TO BE DONE:
Copy the rows below word for word, starting with the line that contains "The height and width of the screenshot is (600, 981)." and going on through the line that contains "click(225, 239)", both included.
==============================
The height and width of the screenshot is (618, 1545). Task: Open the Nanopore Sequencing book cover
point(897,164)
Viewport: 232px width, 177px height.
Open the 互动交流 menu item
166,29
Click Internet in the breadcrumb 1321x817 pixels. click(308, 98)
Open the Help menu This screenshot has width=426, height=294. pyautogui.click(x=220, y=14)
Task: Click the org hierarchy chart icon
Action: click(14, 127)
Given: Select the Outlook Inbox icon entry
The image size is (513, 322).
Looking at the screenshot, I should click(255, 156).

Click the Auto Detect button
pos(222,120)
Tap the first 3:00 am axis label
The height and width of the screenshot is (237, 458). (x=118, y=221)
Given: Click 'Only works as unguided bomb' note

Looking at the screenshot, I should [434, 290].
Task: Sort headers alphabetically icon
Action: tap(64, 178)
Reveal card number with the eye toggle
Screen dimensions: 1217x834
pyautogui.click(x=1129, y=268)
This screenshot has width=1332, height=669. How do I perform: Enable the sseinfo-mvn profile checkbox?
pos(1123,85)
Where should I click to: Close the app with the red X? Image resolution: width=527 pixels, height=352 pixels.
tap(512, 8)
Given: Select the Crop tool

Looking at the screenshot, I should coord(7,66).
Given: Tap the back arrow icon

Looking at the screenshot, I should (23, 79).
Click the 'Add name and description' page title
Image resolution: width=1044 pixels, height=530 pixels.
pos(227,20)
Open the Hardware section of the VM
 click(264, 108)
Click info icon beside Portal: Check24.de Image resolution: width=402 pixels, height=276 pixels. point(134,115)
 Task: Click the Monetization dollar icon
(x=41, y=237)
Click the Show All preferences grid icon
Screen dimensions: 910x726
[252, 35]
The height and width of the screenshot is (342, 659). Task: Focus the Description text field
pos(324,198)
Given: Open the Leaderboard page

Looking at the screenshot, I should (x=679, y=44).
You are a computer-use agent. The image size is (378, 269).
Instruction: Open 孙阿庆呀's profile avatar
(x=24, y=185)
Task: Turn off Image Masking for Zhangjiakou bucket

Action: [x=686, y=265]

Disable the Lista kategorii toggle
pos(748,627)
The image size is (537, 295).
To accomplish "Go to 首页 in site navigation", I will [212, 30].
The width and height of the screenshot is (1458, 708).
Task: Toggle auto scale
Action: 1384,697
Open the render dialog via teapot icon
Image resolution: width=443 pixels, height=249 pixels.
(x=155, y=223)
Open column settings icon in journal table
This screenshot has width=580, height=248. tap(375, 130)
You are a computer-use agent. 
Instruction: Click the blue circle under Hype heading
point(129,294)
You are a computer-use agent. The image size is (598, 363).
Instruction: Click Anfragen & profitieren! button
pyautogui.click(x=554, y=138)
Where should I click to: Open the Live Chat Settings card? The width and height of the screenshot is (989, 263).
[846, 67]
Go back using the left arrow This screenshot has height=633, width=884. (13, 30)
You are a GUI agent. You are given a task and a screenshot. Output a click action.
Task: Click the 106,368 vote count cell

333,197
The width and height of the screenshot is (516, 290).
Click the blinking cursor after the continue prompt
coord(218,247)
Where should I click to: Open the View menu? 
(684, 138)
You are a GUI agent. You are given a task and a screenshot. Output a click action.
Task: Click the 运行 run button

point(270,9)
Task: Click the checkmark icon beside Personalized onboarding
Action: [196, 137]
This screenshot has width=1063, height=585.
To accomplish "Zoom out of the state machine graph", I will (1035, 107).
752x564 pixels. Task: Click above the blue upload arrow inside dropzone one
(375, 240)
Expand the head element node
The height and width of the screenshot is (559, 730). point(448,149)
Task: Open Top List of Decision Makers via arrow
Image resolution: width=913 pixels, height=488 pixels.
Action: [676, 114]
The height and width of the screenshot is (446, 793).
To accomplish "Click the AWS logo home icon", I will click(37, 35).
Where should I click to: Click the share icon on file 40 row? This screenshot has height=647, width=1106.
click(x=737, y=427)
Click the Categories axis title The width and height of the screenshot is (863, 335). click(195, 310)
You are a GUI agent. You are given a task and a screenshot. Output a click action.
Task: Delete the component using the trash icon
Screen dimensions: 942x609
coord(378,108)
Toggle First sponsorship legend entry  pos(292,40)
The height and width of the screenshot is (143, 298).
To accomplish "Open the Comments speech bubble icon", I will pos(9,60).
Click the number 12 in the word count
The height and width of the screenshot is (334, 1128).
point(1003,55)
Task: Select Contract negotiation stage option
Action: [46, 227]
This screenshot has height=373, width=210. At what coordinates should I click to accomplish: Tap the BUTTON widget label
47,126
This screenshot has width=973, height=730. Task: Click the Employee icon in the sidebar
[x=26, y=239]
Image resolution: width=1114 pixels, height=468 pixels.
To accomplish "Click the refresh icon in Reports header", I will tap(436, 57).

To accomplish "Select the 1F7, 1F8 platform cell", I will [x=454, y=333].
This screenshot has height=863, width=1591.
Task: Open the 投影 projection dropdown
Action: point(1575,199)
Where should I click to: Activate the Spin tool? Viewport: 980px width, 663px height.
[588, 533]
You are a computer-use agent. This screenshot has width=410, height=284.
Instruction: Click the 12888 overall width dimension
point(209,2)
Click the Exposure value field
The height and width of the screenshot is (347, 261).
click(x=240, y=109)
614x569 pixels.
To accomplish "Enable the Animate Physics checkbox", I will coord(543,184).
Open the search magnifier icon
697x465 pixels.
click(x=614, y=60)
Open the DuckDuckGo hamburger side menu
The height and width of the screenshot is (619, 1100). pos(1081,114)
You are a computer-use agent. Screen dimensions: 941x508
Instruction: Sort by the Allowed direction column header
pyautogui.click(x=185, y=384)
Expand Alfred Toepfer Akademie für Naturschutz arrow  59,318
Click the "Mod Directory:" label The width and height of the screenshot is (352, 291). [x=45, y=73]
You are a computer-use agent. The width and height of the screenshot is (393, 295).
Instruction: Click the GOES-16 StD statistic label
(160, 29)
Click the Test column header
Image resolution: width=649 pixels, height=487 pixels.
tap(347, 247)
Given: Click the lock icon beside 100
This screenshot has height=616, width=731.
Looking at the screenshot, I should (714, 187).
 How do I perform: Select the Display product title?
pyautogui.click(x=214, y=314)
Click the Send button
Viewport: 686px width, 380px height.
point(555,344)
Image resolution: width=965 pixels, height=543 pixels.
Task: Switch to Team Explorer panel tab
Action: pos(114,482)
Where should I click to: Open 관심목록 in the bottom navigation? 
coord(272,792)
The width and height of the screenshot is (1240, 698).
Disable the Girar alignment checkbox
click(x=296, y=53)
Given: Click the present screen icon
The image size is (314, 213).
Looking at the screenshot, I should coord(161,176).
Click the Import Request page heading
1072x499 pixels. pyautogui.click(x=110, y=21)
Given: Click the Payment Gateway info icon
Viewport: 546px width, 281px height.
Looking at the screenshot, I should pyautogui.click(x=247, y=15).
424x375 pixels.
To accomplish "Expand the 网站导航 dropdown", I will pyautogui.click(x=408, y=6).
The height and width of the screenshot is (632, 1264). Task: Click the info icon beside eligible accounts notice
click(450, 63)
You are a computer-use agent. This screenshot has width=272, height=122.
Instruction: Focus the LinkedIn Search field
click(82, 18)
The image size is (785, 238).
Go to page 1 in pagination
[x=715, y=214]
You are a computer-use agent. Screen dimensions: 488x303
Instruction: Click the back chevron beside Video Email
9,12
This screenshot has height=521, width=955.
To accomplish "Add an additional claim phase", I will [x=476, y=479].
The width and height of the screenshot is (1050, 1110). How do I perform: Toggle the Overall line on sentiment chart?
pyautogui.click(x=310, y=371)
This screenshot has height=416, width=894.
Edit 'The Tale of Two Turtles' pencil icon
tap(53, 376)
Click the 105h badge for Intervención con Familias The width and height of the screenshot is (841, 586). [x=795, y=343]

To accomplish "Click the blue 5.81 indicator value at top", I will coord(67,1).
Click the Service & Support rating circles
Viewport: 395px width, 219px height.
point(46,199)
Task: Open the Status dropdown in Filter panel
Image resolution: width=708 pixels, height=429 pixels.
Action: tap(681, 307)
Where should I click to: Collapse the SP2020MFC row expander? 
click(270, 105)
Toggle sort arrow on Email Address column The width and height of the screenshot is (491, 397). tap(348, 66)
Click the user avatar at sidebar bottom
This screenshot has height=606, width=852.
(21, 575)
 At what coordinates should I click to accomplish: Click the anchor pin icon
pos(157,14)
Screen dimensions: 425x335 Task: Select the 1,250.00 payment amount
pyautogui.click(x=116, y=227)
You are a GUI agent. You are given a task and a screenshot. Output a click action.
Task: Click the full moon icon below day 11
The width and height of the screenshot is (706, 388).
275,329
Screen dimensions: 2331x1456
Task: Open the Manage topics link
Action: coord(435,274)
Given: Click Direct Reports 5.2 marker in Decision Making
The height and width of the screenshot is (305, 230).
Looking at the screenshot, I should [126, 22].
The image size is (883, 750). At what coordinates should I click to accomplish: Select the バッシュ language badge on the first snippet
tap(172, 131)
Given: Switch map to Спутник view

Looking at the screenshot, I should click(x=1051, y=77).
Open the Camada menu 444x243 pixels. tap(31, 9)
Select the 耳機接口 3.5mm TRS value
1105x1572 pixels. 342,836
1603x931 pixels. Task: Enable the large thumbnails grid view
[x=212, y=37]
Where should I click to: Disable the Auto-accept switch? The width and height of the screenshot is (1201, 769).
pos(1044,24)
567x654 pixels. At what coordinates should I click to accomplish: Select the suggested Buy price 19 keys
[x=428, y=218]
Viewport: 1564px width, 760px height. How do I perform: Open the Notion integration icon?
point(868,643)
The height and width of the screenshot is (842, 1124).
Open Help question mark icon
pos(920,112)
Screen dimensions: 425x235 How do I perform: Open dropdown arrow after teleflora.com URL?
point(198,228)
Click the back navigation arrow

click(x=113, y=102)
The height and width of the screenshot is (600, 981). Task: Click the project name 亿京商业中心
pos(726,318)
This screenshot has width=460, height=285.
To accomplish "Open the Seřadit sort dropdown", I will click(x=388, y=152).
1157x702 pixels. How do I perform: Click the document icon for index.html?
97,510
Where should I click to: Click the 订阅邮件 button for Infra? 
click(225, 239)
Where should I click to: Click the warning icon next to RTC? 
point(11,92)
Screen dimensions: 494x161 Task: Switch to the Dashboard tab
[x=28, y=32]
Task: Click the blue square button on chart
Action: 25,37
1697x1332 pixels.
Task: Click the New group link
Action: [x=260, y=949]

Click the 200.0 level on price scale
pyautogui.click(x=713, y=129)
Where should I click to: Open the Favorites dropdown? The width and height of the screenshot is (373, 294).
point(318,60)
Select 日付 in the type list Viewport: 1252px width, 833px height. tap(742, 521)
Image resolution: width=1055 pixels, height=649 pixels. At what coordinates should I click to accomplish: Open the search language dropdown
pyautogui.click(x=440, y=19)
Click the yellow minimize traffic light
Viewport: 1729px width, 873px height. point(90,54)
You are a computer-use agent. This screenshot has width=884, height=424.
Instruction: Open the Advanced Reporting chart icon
==============================
EXERCISE OUTPUT:
The height and width of the screenshot is (600, 981). Task: Click the project name 亿京商业中心
pos(726,318)
This screenshot has width=460, height=285.
To accomplish "Open the Seřadit sort dropdown", I will click(x=388, y=152).
1157x702 pixels. How do I perform: Click the document icon for index.html?
97,510
Where should I click to: Click the 订阅邮件 button for Infra? 
click(225, 239)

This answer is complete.